━━ Data to use ━━
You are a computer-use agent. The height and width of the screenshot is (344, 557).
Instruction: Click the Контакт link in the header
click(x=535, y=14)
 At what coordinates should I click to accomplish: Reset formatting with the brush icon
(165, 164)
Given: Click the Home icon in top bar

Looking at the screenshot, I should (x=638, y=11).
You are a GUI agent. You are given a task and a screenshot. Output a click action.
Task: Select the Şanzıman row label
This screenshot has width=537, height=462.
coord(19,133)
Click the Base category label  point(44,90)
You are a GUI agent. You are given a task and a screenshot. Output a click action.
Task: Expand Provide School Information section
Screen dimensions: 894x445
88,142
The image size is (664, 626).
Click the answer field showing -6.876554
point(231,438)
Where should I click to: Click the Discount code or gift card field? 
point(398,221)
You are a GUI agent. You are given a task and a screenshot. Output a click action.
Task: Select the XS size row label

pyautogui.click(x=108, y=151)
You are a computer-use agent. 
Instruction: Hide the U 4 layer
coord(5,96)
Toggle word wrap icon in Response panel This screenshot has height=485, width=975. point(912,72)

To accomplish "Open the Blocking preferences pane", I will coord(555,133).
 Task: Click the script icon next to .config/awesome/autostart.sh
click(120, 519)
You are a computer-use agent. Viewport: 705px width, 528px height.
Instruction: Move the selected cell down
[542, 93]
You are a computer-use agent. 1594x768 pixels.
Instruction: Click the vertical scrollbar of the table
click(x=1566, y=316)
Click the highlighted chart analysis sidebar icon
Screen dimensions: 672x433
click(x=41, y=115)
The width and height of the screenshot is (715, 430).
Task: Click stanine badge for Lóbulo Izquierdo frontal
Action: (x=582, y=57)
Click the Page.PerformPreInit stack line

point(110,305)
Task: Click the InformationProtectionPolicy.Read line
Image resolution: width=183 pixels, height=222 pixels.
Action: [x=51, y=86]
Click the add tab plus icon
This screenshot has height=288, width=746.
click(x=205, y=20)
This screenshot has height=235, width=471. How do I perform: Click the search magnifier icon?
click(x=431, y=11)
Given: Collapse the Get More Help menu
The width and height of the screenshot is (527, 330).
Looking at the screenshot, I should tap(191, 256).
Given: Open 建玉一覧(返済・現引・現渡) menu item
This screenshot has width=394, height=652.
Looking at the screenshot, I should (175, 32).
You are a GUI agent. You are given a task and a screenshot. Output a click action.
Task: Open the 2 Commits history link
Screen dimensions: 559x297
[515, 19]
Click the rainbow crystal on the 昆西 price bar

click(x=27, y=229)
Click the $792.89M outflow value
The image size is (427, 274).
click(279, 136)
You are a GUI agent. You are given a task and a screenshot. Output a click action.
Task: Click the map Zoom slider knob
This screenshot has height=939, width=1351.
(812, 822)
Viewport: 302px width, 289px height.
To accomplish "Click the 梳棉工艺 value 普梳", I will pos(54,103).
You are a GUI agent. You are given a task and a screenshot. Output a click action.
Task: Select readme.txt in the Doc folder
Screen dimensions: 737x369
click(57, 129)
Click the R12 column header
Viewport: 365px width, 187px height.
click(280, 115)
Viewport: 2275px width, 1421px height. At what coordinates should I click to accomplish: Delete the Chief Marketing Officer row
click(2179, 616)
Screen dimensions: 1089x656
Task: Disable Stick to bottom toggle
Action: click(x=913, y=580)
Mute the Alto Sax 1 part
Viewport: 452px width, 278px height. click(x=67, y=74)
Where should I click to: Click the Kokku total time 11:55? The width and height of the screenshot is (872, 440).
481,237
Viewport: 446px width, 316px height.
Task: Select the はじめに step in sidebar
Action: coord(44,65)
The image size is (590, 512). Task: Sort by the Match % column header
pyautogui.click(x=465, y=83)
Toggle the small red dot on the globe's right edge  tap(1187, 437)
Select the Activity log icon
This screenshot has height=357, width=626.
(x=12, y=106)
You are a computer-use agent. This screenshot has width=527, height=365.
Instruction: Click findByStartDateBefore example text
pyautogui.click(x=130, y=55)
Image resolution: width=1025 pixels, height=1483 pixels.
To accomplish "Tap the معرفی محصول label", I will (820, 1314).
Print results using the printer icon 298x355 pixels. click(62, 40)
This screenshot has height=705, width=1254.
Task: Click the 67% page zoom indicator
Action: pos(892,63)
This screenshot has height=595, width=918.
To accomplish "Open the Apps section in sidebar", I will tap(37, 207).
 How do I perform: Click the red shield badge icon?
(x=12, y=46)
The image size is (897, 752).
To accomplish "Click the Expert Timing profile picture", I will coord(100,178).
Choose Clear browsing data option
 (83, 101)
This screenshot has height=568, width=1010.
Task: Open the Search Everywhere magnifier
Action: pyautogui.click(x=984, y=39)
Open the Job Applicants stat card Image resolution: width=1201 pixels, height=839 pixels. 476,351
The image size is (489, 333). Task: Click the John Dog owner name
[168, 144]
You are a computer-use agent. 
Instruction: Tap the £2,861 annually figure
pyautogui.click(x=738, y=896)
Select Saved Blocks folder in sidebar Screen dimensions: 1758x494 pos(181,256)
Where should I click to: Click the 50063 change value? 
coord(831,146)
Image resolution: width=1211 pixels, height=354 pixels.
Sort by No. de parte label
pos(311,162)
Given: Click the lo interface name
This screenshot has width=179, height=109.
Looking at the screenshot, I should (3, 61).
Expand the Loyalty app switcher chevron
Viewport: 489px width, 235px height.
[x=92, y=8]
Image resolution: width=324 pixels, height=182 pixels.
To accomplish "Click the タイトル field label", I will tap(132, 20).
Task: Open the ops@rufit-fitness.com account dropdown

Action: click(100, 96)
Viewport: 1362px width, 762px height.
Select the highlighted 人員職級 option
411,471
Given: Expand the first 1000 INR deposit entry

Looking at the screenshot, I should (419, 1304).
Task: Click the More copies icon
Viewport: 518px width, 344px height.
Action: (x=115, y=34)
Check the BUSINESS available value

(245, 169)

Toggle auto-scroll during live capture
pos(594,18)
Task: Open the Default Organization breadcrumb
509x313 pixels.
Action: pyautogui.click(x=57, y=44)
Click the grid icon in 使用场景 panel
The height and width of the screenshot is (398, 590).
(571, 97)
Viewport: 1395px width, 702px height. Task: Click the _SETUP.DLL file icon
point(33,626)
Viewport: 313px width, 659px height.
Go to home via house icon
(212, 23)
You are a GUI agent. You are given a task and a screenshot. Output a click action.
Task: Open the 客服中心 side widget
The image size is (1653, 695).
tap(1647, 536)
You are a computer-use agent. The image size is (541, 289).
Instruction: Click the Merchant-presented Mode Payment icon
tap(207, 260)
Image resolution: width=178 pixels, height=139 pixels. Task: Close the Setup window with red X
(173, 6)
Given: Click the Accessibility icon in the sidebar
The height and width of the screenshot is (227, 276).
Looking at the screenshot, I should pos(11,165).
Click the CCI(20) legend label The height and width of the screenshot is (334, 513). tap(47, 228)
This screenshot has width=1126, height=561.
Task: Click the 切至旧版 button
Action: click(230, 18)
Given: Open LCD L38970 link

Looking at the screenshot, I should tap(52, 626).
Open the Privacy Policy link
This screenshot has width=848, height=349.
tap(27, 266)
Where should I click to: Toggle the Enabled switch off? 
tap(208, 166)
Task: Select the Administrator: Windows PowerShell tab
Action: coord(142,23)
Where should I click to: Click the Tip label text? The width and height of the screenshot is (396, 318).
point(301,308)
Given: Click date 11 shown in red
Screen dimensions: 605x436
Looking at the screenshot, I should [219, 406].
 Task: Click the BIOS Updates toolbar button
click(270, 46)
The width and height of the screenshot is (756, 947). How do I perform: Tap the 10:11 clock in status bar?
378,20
━━━
_What is expected_. Please repeat every line of the data listing above word for word.

_Final result_.
You are a computer-use agent. The height and width of the screenshot is (344, 557).
Instruction: Click the Контакт link in the header
click(x=535, y=14)
 At what coordinates should I click to accomplish: Reset formatting with the brush icon
(165, 164)
Given: Click the Home icon in top bar

Looking at the screenshot, I should (x=638, y=11).
You are a GUI agent. You are given a task and a screenshot. Output a click action.
Task: Select the Şanzıman row label
This screenshot has width=537, height=462.
coord(19,133)
Click the Base category label  point(44,90)
You are a GUI agent. You are given a task and a screenshot. Output a click action.
Task: Expand Provide School Information section
Screen dimensions: 894x445
88,142
The image size is (664, 626).
Click the answer field showing -6.876554
point(231,438)
Where should I click to: Click the Discount code or gift card field? 
point(398,221)
You are a GUI agent. You are given a task and a screenshot. Output a click action.
Task: Select the XS size row label

pyautogui.click(x=108, y=151)
You are a computer-use agent. 
Instruction: Hide the U 4 layer
coord(5,96)
Toggle word wrap icon in Response panel This screenshot has height=485, width=975. point(912,72)

To accomplish "Open the Blocking preferences pane", I will coord(555,133).
 Task: Click the script icon next to .config/awesome/autostart.sh
click(120, 519)
You are a computer-use agent. Viewport: 705px width, 528px height.
Instruction: Move the selected cell down
[542, 93]
You are a computer-use agent. 1594x768 pixels.
Instruction: Click the vertical scrollbar of the table
click(x=1566, y=316)
Click the highlighted chart analysis sidebar icon
Screen dimensions: 672x433
click(x=41, y=115)
The width and height of the screenshot is (715, 430).
Task: Click stanine badge for Lóbulo Izquierdo frontal
Action: (x=582, y=57)
Click the Page.PerformPreInit stack line

point(110,305)
Task: Click the InformationProtectionPolicy.Read line
Image resolution: width=183 pixels, height=222 pixels.
Action: [x=51, y=86]
Click the add tab plus icon
This screenshot has height=288, width=746.
click(x=205, y=20)
This screenshot has height=235, width=471. How do I perform: Click the search magnifier icon?
click(x=431, y=11)
Given: Collapse the Get More Help menu
The width and height of the screenshot is (527, 330).
Looking at the screenshot, I should tap(191, 256).
Given: Open 建玉一覧(返済・現引・現渡) menu item
This screenshot has width=394, height=652.
Looking at the screenshot, I should (175, 32).
You are a GUI agent. You are given a task and a screenshot. Output a click action.
Task: Open the 2 Commits history link
Screen dimensions: 559x297
[515, 19]
Click the rainbow crystal on the 昆西 price bar

click(x=27, y=229)
Click the $792.89M outflow value
The image size is (427, 274).
click(279, 136)
You are a GUI agent. You are given a task and a screenshot. Output a click action.
Task: Click the map Zoom slider knob
This screenshot has height=939, width=1351.
(812, 822)
Viewport: 302px width, 289px height.
To accomplish "Click the 梳棉工艺 value 普梳", I will pos(54,103).
You are a GUI agent. You are given a task and a screenshot. Output a click action.
Task: Select readme.txt in the Doc folder
Screen dimensions: 737x369
click(57, 129)
Click the R12 column header
Viewport: 365px width, 187px height.
click(280, 115)
Viewport: 2275px width, 1421px height. At what coordinates should I click to accomplish: Delete the Chief Marketing Officer row
click(2179, 616)
Screen dimensions: 1089x656
Task: Disable Stick to bottom toggle
Action: click(x=913, y=580)
Mute the Alto Sax 1 part
Viewport: 452px width, 278px height. click(x=67, y=74)
Where should I click to: Click the Kokku total time 11:55? The width and height of the screenshot is (872, 440).
481,237
Viewport: 446px width, 316px height.
Task: Select the はじめに step in sidebar
Action: coord(44,65)
The image size is (590, 512). Task: Sort by the Match % column header
pyautogui.click(x=465, y=83)
Toggle the small red dot on the globe's right edge  tap(1187, 437)
Select the Activity log icon
This screenshot has height=357, width=626.
(x=12, y=106)
You are a computer-use agent. This screenshot has width=527, height=365.
Instruction: Click findByStartDateBefore example text
pyautogui.click(x=130, y=55)
Image resolution: width=1025 pixels, height=1483 pixels.
To accomplish "Tap the معرفی محصول label", I will (820, 1314).
Print results using the printer icon 298x355 pixels. click(62, 40)
This screenshot has height=705, width=1254.
Task: Click the 67% page zoom indicator
Action: pos(892,63)
This screenshot has height=595, width=918.
To accomplish "Open the Apps section in sidebar", I will tap(37, 207).
 How do I perform: Click the red shield badge icon?
(x=12, y=46)
The image size is (897, 752).
To accomplish "Click the Expert Timing profile picture", I will coord(100,178).
Choose Clear browsing data option
 (83, 101)
This screenshot has height=568, width=1010.
Task: Open the Search Everywhere magnifier
Action: pyautogui.click(x=984, y=39)
Open the Job Applicants stat card Image resolution: width=1201 pixels, height=839 pixels. 476,351
The image size is (489, 333). Task: Click the John Dog owner name
[168, 144]
You are a computer-use agent. 
Instruction: Tap the £2,861 annually figure
pyautogui.click(x=738, y=896)
Select Saved Blocks folder in sidebar Screen dimensions: 1758x494 pos(181,256)
Where should I click to: Click the 50063 change value? 
coord(831,146)
Image resolution: width=1211 pixels, height=354 pixels.
Sort by No. de parte label
pos(311,162)
Given: Click the lo interface name
This screenshot has width=179, height=109.
Looking at the screenshot, I should (3, 61).
Expand the Loyalty app switcher chevron
Viewport: 489px width, 235px height.
[x=92, y=8]
Image resolution: width=324 pixels, height=182 pixels.
To accomplish "Click the タイトル field label", I will tap(132, 20).
Task: Open the ops@rufit-fitness.com account dropdown

Action: click(100, 96)
Viewport: 1362px width, 762px height.
Select the highlighted 人員職級 option
411,471
Given: Expand the first 1000 INR deposit entry

Looking at the screenshot, I should (419, 1304).
Task: Click the More copies icon
Viewport: 518px width, 344px height.
Action: (x=115, y=34)
Check the BUSINESS available value

(245, 169)

Toggle auto-scroll during live capture
pos(594,18)
Task: Open the Default Organization breadcrumb
509x313 pixels.
Action: pyautogui.click(x=57, y=44)
Click the grid icon in 使用场景 panel
The height and width of the screenshot is (398, 590).
(571, 97)
Viewport: 1395px width, 702px height. Task: Click the _SETUP.DLL file icon
point(33,626)
Viewport: 313px width, 659px height.
Go to home via house icon
(212, 23)
You are a GUI agent. You are given a task and a screenshot. Output a click action.
Task: Open the 客服中心 side widget
The image size is (1653, 695).
tap(1647, 536)
You are a computer-use agent. The image size is (541, 289).
Instruction: Click the Merchant-presented Mode Payment icon
tap(207, 260)
Image resolution: width=178 pixels, height=139 pixels. Task: Close the Setup window with red X
(173, 6)
Given: Click the Accessibility icon in the sidebar
The height and width of the screenshot is (227, 276).
Looking at the screenshot, I should pos(11,165).
Click the CCI(20) legend label The height and width of the screenshot is (334, 513). tap(47, 228)
This screenshot has width=1126, height=561.
Task: Click the 切至旧版 button
Action: click(230, 18)
Given: Open LCD L38970 link

Looking at the screenshot, I should tap(52, 626).
Open the Privacy Policy link
This screenshot has width=848, height=349.
tap(27, 266)
Where should I click to: Toggle the Enabled switch off? 
tap(208, 166)
Task: Select the Administrator: Windows PowerShell tab
Action: coord(142,23)
Where should I click to: Click the Tip label text? The width and height of the screenshot is (396, 318).
point(301,308)
Given: Click date 11 shown in red
Screen dimensions: 605x436
Looking at the screenshot, I should [219, 406].
 Task: Click the BIOS Updates toolbar button
click(270, 46)
The width and height of the screenshot is (756, 947). How do I perform: Tap the 10:11 clock in status bar?
378,20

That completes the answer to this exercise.